Quick answer: Register a btGhostPairCallback on the broadphase’s overlapping pair cache. Without it, ghost objects never accumulate overlapping pairs.
A trigger volume uses a btGhostObject (or btPairCachingGhostObject). getNumOverlappingObjects() always returns 0 even when bodies are clearly inside.
Register the Ghost Pair Callback
btGhostPairCallback* ghostCallback = new btGhostPairCallback();
dynamicsWorld->getBroadphase()
->getOverlappingPairCache()
->setInternalGhostPairCallback(ghostCallback);
This is the step everyone misses. Without the callback installed on the broadphase, ghost objects are never told about their overlapping pairs.
Use btPairCachingGhostObject
For querying overlaps, use btPairCachingGhostObject — it caches the pairs so you can iterate them.

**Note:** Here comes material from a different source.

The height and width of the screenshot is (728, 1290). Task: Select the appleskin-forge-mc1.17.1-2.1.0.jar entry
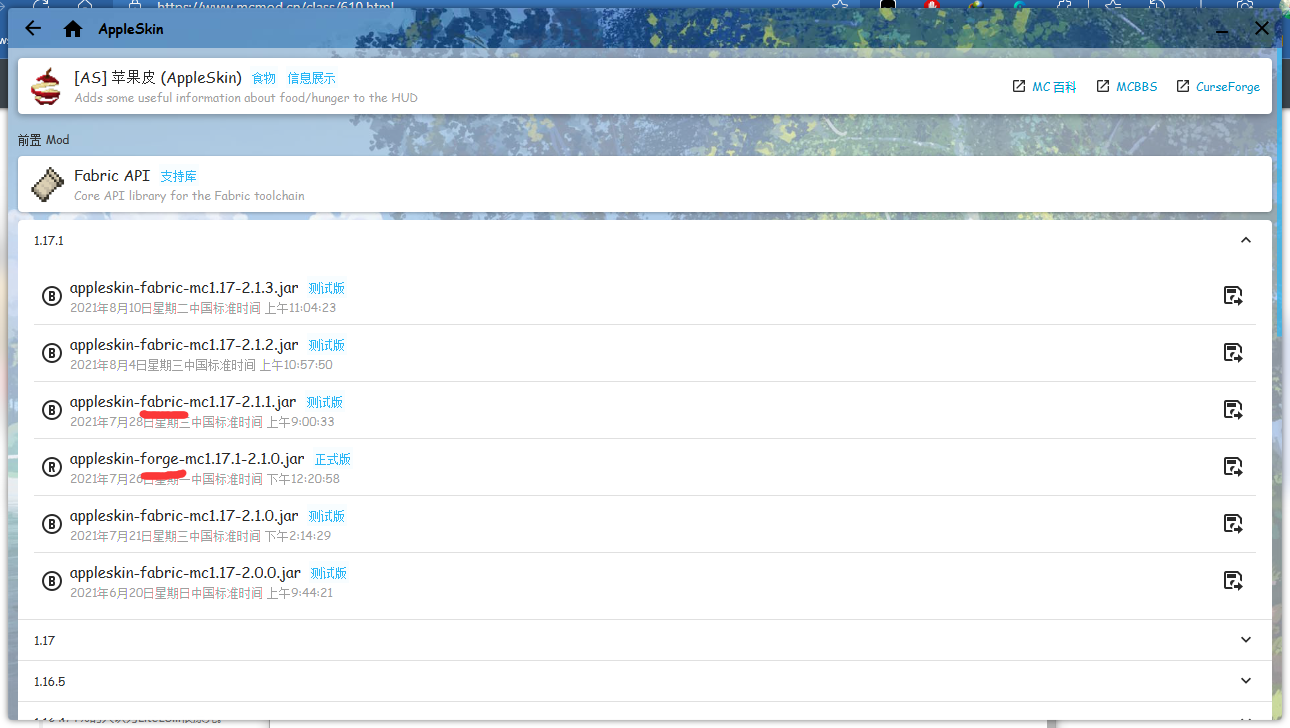(187, 459)
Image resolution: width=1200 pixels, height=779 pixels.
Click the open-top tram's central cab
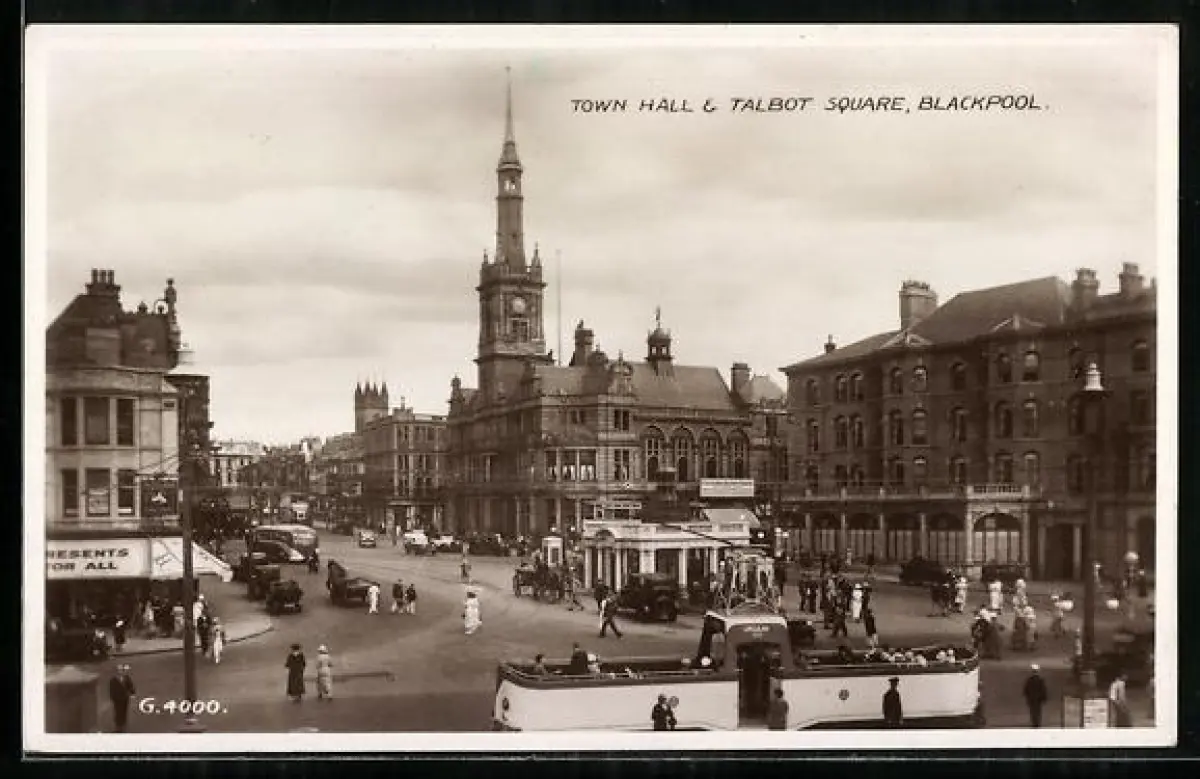pyautogui.click(x=752, y=661)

Plain btGhostObject is more limited.
Add to the World With Flags
ghost->setCollisionFlags(ghost->getCollisionFlags()
| btCollisionObject::CF_NO_CONTACT_RESPONSE);
dynamicsWorld->addCollisionObject(ghost,
COL_TRIGGER, COL_PLAYER | COL_ENEMY);
CF_NO_CONTACT_RESPONSE makes it a sensor (no physical push). The group/mask args control what it detects.
Query Overlaps
for (int i = 0; i < ghost->getNumOverlappingObjects(); i++) {
btCollisionObject* obj = ghost->getOverlappingObject(i);
// note: AABB overlap — refine with a narrowphase test if needed
}
getOverlappingObjects gives broadphase (AABB) overlaps. For precise shape overlap, run a contactTest.
Verifying
Move a body into the trigger volume. getNumOverlappingObjects becomes non-zero. Leaving the volume drops it back. The ghost never pushes anything.
“Ghost objects need the ghost pair callback on the broadphase. That one registration makes overlaps work.”
getOverlappingObjects is AABB-level — for tight trigger shapes, always follow up with a contactTest or you’ll get false positives at the corners.